Data shown:
>>>
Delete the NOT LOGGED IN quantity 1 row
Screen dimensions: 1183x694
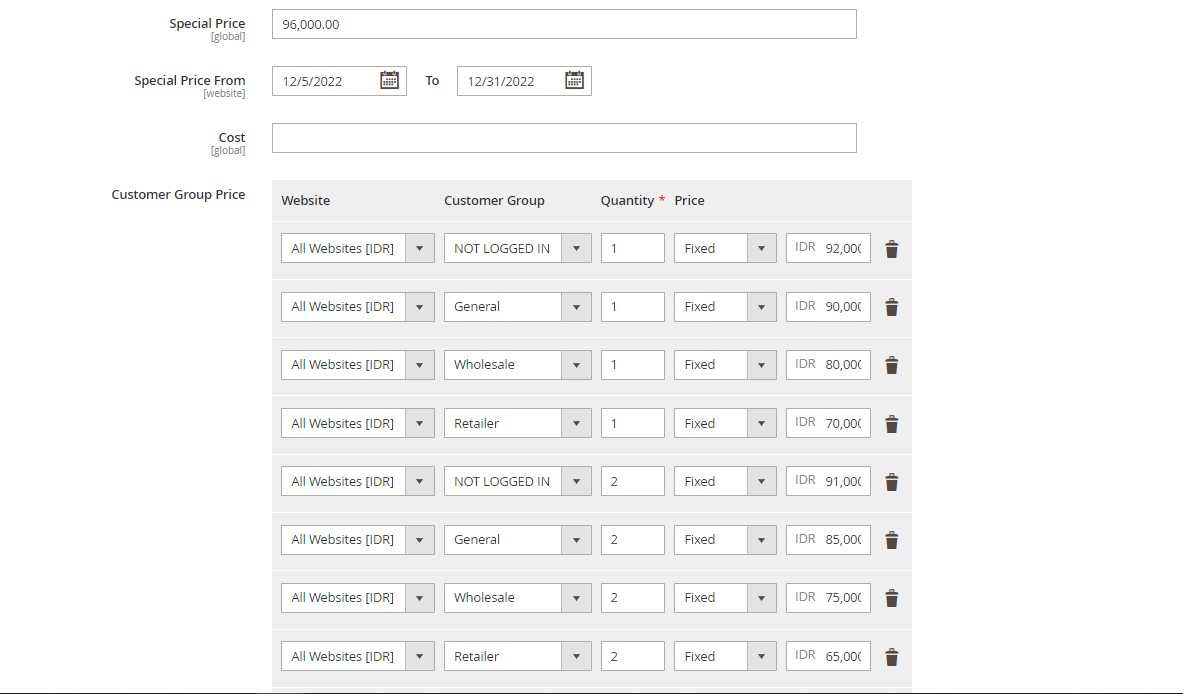[x=891, y=249]
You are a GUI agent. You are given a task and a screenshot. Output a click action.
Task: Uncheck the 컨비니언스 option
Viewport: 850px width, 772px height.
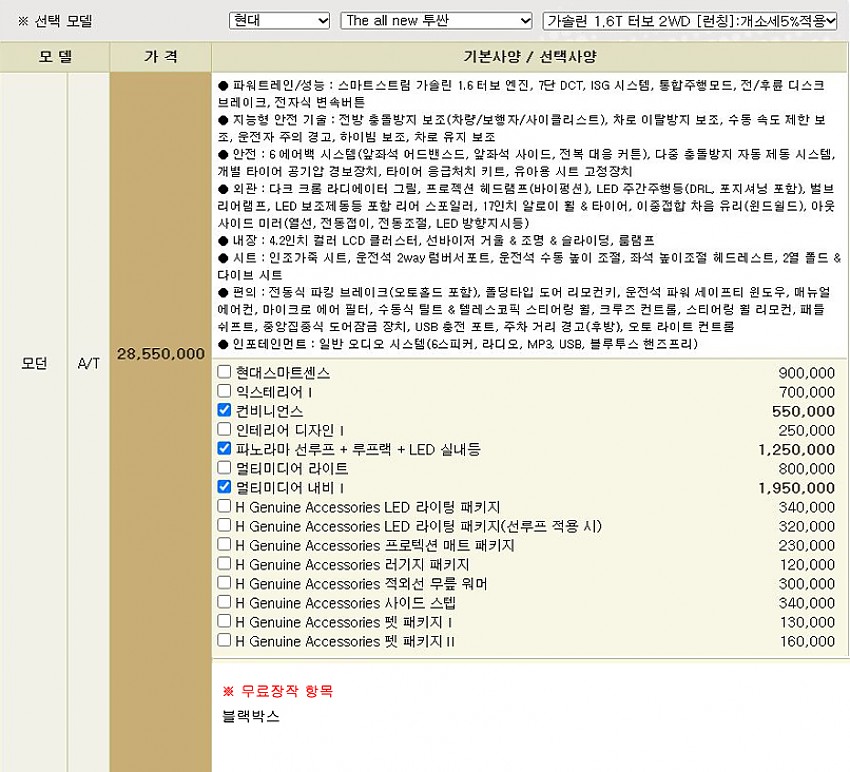coord(224,411)
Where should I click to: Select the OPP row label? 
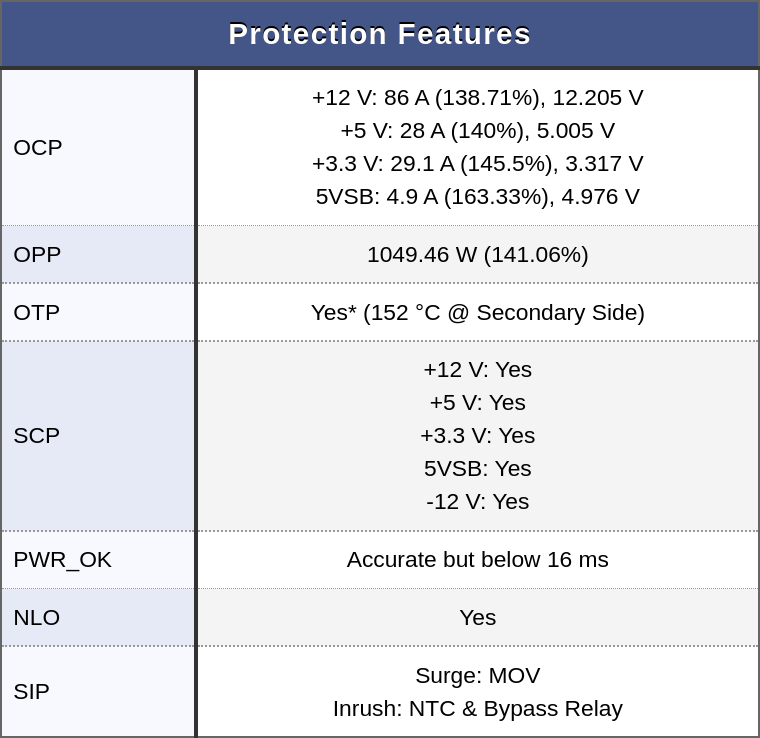click(x=37, y=254)
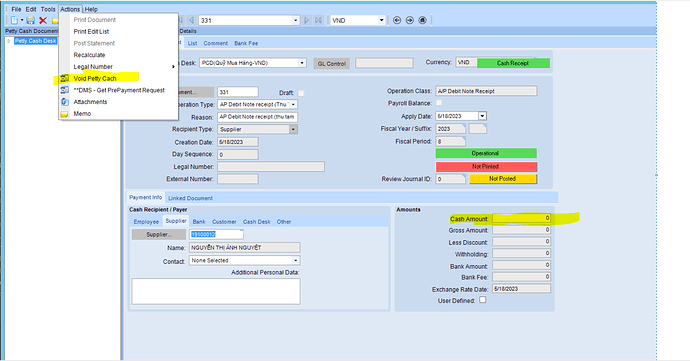This screenshot has height=361, width=690.
Task: Click the Legal Number input field
Action: pyautogui.click(x=271, y=166)
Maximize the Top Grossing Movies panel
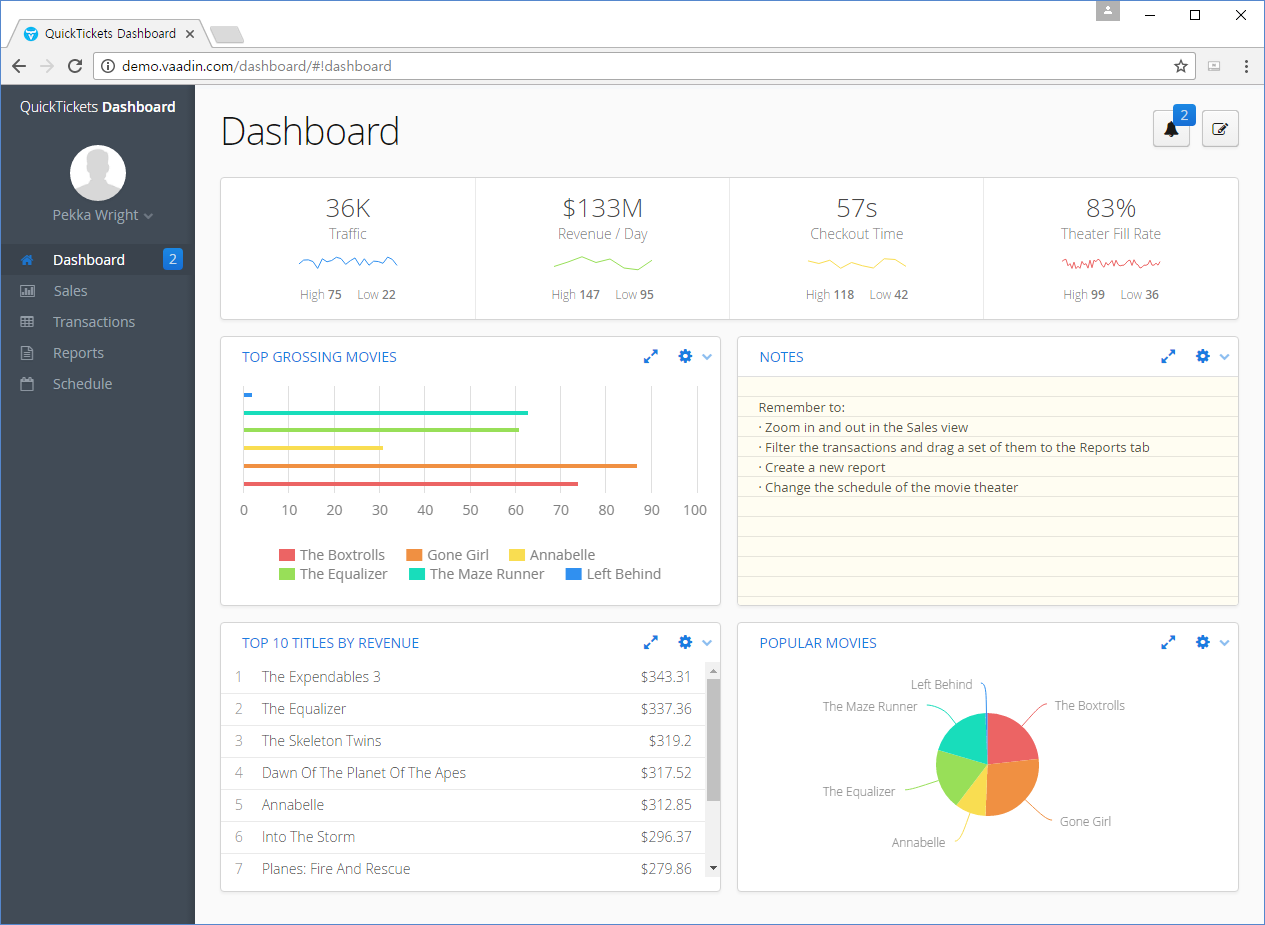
<<<
What is needed: Copy out every line of text in the entries above, character for character and in the same order, leaving out the pictures.

Exercise output:
Delete the NOT LOGGED IN quantity 1 row
Screen dimensions: 1183x694
[x=891, y=249]
You are a GUI agent. You are given a task and a screenshot. Output a click action.
Task: Uncheck the 컨비니언스 option
Viewport: 850px width, 772px height.
coord(224,411)
Where should I click to: Select the OPP row label? 
click(x=37, y=254)
This screenshot has height=361, width=690.
Task: Click the Legal Number input field
Action: pyautogui.click(x=271, y=166)
Maximize the Top Grossing Movies panel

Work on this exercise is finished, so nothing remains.